Jonathan: Well, I remember on January 6th of last year, there was a time when it really looked like it was up to Trump when you talked to Republicans on the Hill. There was a time when both were seen together. I mean, gosh, Democratic Senator Amy Klobuchar told me she had a fist bump with Mike Pence after testifying to Joe Biden’s victory.

So the mood of January 6 is similar. However, it didn’t take long for Donald Trump to re-establish himself as the undisputed, most powerful leader of the Republican Party. And now it is almost assumed that Donald Trump will be the Republican nominee in 2024. So it’s really shocking, where people’s heads were a year ago, where things are now.
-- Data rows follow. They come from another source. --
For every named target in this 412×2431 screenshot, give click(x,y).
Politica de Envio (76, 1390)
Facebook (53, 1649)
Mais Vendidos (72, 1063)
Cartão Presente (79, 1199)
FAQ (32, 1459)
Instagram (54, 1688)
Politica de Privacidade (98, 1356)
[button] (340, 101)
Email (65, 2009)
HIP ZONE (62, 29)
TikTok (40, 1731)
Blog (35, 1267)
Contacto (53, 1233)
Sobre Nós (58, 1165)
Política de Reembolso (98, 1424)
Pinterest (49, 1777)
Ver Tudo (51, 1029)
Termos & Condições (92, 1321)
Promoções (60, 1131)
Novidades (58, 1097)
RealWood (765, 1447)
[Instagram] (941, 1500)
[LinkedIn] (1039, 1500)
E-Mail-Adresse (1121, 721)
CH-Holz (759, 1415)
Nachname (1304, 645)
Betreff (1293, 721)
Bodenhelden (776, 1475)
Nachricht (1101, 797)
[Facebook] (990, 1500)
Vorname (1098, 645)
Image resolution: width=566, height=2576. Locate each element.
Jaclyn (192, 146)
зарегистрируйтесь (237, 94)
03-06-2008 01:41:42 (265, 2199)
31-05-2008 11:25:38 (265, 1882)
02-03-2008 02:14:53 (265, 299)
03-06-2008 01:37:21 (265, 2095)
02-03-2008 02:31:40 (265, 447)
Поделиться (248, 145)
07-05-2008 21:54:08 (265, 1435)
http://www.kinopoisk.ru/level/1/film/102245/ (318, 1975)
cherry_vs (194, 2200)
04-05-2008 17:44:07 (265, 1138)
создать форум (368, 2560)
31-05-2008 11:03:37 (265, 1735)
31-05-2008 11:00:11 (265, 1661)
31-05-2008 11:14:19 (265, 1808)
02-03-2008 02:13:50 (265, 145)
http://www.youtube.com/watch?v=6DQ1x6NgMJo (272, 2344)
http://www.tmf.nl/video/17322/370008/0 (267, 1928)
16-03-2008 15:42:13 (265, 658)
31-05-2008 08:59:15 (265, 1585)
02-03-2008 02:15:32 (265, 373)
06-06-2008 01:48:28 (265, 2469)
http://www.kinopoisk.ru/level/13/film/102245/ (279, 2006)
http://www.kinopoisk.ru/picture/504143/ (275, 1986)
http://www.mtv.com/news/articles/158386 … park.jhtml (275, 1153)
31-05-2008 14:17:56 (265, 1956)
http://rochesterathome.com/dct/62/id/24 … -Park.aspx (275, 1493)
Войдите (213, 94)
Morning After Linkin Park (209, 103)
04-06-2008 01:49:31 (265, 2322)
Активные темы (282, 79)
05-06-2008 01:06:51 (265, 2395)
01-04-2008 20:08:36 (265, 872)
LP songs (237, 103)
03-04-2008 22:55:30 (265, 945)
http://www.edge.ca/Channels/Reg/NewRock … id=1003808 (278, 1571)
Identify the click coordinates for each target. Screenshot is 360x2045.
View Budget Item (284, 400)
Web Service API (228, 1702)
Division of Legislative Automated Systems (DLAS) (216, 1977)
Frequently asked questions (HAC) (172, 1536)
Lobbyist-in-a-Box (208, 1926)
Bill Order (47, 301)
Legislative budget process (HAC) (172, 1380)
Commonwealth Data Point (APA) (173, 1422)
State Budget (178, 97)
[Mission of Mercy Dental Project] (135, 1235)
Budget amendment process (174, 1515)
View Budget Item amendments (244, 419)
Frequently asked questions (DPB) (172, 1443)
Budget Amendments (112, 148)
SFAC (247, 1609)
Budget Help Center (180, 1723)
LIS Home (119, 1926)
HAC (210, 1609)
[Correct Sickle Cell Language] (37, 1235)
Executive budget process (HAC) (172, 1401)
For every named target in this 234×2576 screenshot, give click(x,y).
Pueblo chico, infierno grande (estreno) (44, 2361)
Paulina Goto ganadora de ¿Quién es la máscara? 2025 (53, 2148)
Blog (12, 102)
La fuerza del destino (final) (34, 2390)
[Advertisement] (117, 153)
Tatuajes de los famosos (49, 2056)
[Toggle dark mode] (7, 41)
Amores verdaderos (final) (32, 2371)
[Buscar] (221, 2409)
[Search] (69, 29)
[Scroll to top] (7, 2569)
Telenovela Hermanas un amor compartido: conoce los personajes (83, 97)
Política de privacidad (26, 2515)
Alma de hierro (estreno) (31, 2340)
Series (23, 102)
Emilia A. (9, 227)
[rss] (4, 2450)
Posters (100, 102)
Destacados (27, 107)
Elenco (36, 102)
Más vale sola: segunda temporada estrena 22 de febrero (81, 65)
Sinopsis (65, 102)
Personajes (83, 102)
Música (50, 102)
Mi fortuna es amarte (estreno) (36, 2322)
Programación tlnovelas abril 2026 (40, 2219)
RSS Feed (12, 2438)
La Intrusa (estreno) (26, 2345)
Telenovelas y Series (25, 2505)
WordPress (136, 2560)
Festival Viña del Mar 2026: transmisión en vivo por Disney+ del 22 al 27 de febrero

NIALA: Nerdshala political reporter, Jonathan Swann. Thanks Jonathan.

Jonathan: Thanks.

Before leaving today, a note of thanks to you all when we asked what kind of emergency preparedness you do for your car in case you get stuck like drivers on icy I-95 in Virginia this week. Michael in Iowa shares his preparations for other drivers in cold weather: Place a zip-lock bag of sand, some 10-hour candles, and a lighter in a large tin box with a lid. He says: If you’re stuck, put sand in the bottom, stick in a candle, and light it. The small flame will heat both the can and the sand. It won’t feel like the tropics, but it will heat up the interior of your car enough to stop you from freezing to death. Thanks Michael.

OK, that’s all for this week. Nerdshala Today is brought to you by Nerdshala & Pushkin Industries.

We are produced by Alexandra Botti, Nuria Marquez Martinez, Sabina Singhani and Lydia McMullen-Layard. Our sound engineer is Alex Sugiura. Julia Redpath is our Executive Producer. Sara Kehoulani Gu is our Editor-in-Chief. And a special thanks to Mike Allen, co-founder of Nerdshala.

I’m Niyala Boodhoo – thanks for listening – and have a great weekend.